Com o pós-moderno, diz Umberto Eco, predomina a ironia, o jogo metalinguístico, a enunciação elevada ao quadrado. É possível até o leitor não entender o jogo e levar as coisas a sério, qualidade (e risco) da ironia. Mas para o autor uma coisa é séria, não se pode mais falar inocentemente de nada, nem do sentimento mais íntimo que nos corrói, pois uma autoconsciência de que tudo isso já foi dito nos obriga a criar o jogo da ironia como última possibilidade de dizer de verdade o que sente. A relação entre autor e leitor, então, é de que "ambos jogarão conscientemente e com prazer o jogo da ironia... Mas ambos terão conseguido mais uma vez falar de amor", diz Umberto Eco.
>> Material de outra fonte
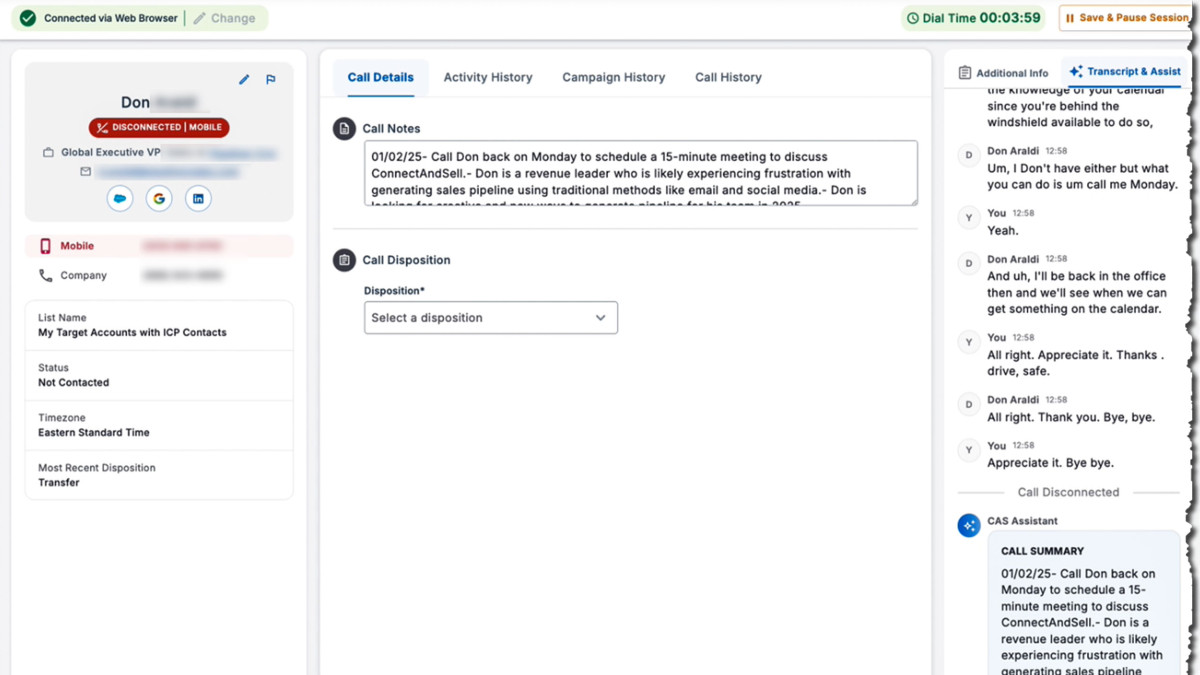
Task: Select the Company phone number row
Action: click(x=159, y=275)
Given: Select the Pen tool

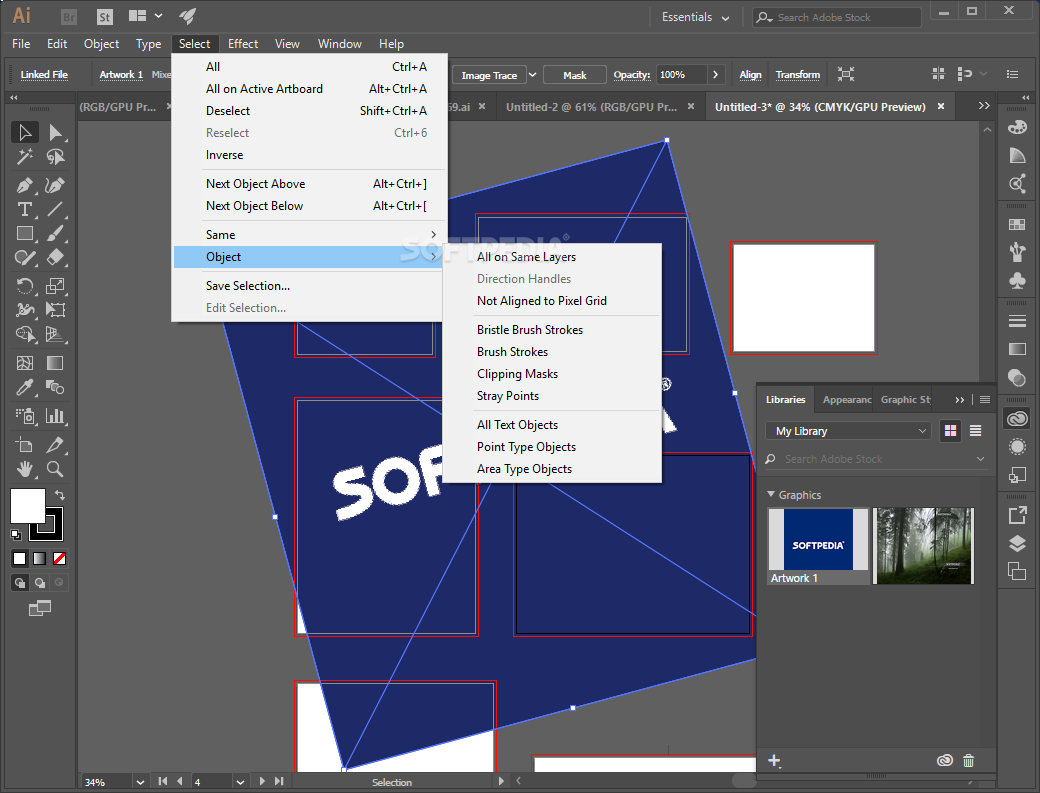Looking at the screenshot, I should [x=25, y=185].
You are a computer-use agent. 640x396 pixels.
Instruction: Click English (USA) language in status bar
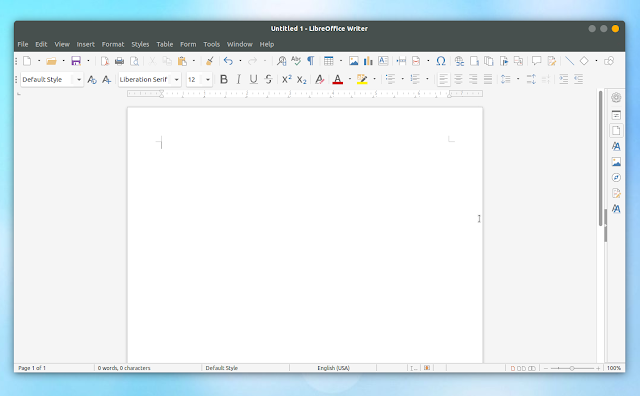pos(333,368)
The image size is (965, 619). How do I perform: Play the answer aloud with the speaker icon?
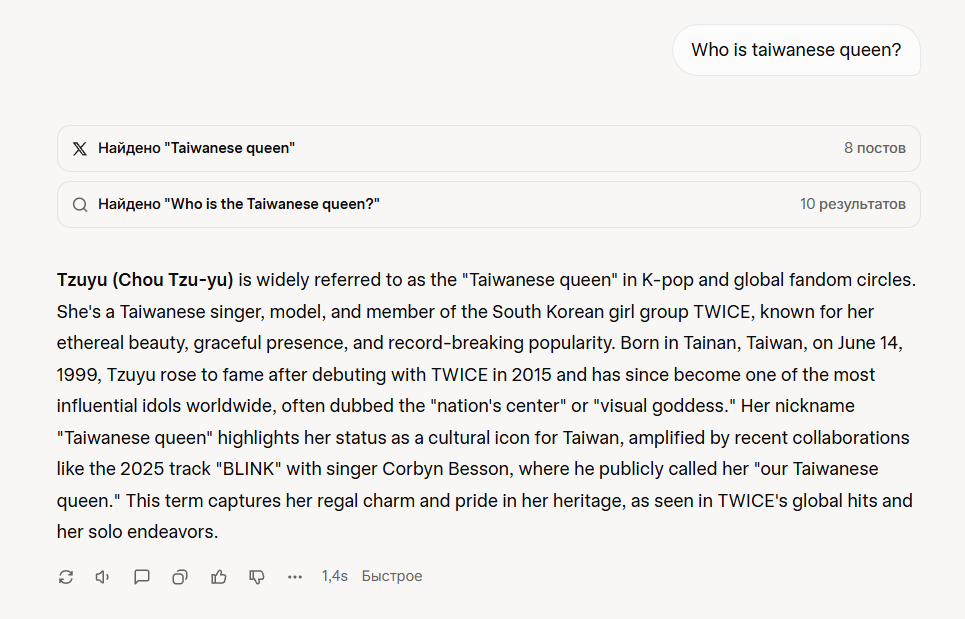click(103, 577)
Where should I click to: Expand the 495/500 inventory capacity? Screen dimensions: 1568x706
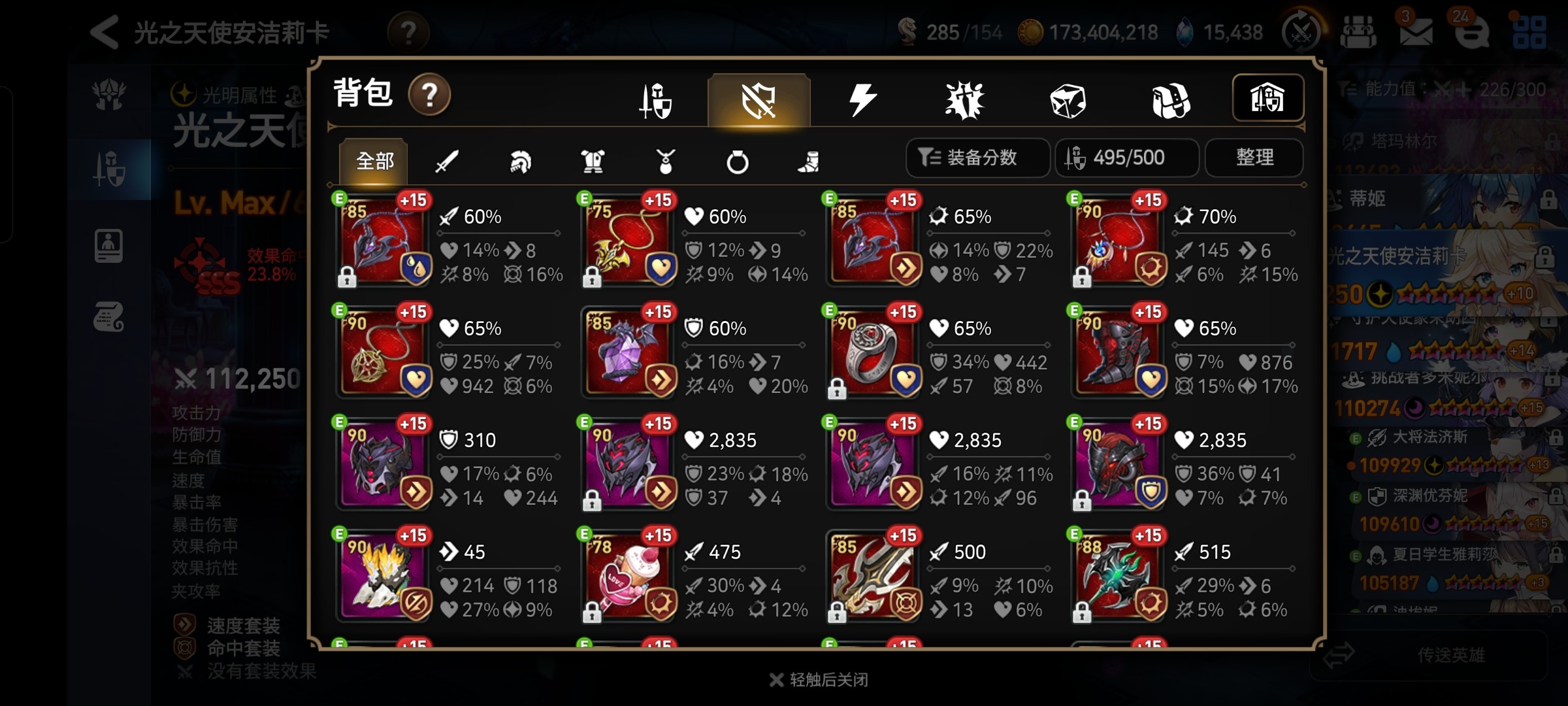[x=1127, y=158]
Pensando nos termos acima, não há melhor porta de entrada para o livro de Michelle Campos que o poema em prosa "Harakiri Mímico", onde a poeta interroga-se: "O que faço com meus suspiros? Guardo em uma bolsinha de cetim bordada de amargura?" Depois dessa dúvida, vem a enxurrada de interrogações sentimentais que terminam com a afirmação da razão da dor tão exclamada: "Eu devia estar feliz hoje, se naquele dia eu não tivesse te conhecido tão bem...". Do título ao jogo interrogativo, vê-se ao longo do poema uma encenação sem esperança do jogo do amor, tratado com ironia, única forma de poetizar sem pieguices as sentenças do desespero.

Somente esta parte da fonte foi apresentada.